Directions:
Pull each line holding the word "computer" from the data.

*** Opening of Provided records ***

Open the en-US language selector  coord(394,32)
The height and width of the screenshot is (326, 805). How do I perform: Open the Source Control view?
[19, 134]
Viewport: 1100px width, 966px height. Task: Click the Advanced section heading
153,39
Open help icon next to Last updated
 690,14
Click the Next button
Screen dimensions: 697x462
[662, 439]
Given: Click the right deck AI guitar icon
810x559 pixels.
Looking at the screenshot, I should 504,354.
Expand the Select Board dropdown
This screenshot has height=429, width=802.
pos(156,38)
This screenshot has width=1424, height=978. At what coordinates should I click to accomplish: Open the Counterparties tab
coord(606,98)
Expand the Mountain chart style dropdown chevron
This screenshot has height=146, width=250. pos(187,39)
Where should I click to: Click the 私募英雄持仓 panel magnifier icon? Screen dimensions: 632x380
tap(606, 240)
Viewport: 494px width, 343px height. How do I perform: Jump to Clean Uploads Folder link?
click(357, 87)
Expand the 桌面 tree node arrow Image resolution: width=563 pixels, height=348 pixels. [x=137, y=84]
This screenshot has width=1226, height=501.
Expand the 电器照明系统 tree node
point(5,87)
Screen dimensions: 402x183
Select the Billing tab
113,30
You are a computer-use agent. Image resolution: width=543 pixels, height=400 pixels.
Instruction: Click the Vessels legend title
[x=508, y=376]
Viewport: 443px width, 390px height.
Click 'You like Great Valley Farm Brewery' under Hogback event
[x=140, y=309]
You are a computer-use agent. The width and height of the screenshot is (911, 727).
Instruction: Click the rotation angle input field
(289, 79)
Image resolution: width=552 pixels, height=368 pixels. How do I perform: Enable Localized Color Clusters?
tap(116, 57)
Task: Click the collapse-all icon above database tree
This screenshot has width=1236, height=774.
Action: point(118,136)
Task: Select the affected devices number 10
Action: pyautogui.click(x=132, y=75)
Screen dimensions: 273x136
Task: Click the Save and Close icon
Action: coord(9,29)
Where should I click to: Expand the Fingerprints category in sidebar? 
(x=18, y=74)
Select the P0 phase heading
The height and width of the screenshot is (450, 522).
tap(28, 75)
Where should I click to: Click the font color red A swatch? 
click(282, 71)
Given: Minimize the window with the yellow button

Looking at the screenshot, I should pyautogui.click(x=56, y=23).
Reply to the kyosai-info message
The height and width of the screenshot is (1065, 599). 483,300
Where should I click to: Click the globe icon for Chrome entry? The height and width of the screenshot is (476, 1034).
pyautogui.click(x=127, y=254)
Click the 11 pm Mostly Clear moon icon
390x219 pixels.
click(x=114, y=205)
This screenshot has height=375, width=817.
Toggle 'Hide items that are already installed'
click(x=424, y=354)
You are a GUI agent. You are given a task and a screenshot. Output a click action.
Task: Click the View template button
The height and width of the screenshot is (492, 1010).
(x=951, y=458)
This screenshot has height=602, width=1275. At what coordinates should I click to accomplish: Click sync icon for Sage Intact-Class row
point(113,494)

*** Close of Provided records ***

Problem solution:
You are a computer-use agent. Image resolution: width=543 pixels, height=400 pixels.
You are a computer-use agent. The width and height of the screenshot is (911, 727).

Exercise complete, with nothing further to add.